Мы живём в мире, где каждый жест является знаком, но постмодернистское мышление, основанное на релятивизме, не позволяло закреплять за отдельным знаком единственное значение. К примеру, после Сида Вишеса пространство значений нацистской свастики значительно расширилось, ведь Сид Вишес, когда носил футболку со свастикой, не пропагандировал нацизм, он самостоятельно наполнял знак новым содержанием. Панк-рок ломал устойчивые знаковые системы, переворачивал всё с ног на голову: фашизм, наркомания, оккультизм, насилие, сатанизм и тёмная сторона сексуальности были материалом для авангардных жестов. Любители и создатели такой музыки не так уж часто шли убивать, насиловать или вскрывать себе вены, ведь негативные знаки возвышались до неких абстрактных, игровых форм.  С тех пор многое изменилось: больше нельзя безнаказанно использовать запрещённые знаки, играть с опасными темами. Фон Триер, назвав себя нацистом, действовал в старой парадигме панка и постмодерна. Подобные жесты, конечно же, всегда могли кого-то возмутить, но теперь, когда языковая реальность, зацементированная новой этикой, стала более твёрдой, они чреваты слишком уж обстоятельными неприятностями. Потому что машина этической чувствительности работает с прилежностью автомата, руководствуясь схемой «стимул — реакция». В этом есть что-то бесчеловечное, ведь только человеческий язык обладает метафоричностью, которая позволяет выносить слово «нацизм» за пределы определенного исторического контекста.    
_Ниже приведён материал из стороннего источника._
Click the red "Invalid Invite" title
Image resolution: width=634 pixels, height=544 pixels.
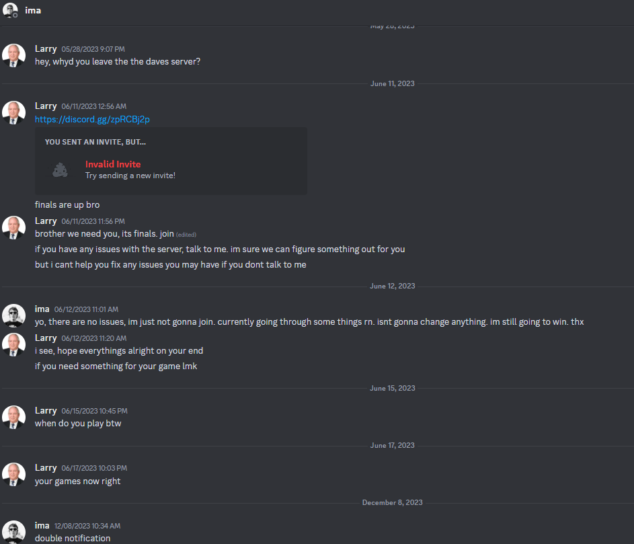[113, 164]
Неприятности ожидают не только свободных индивидуумов, осмелившихся некорректно пошутить. К сожалению, весь западный проект мультикультурализма находится в кризисе: современные исламские радикалы не собираются осваивать релятивизм и веротерпимость суфиев, жёстко реагируя на картинки, а местные ксенофобы даже не думают признавать культурное равенство мигрантов. Наиболее толерантные, левые, «происламские» силы на Западе симпатизируют исключительно классовой принадлежности мигрантов, т.е. видят в них угнетённых пролетариев и люмпенов, которые — к несчастью — имеют ещё и какие-то религиозные взгляды, что только мешает им превратиться в наднациональную революционную силу. — Подобное отношение является оскорбительным и инструментальным, оно вовсе не способствует созданию культурной мозаики. Правозащитники остаются внутри колониального дискурса, если смотрят на мигрантов сверху вниз, отрицая значимость их религиозной и культурной самоидентификации. Настоящая мозаичная интеграция могла бы произойти на почве общего научного прошлого, ведь исламская цивилизация создала университеты задолго до их появления на Западе. Покровительница искусств Фатима аль-Фихри в 859 году основала университет, в котором изучал математику папа римский Сильвестр II.  Разве религией университета не является универсализм? Именно Homo Асаdemicus всегда был адептом Вавилонской библиотеки; учёный, верящий, что его неизбежная элитарность в итоге послужит делу гуманизации масс, — он мыслит себя Мастером игры (Magister Ludi), который иногда спускается со своей башни, чтобы сделать мир немножко лучше, рассказав о всеобщем духовном единстве.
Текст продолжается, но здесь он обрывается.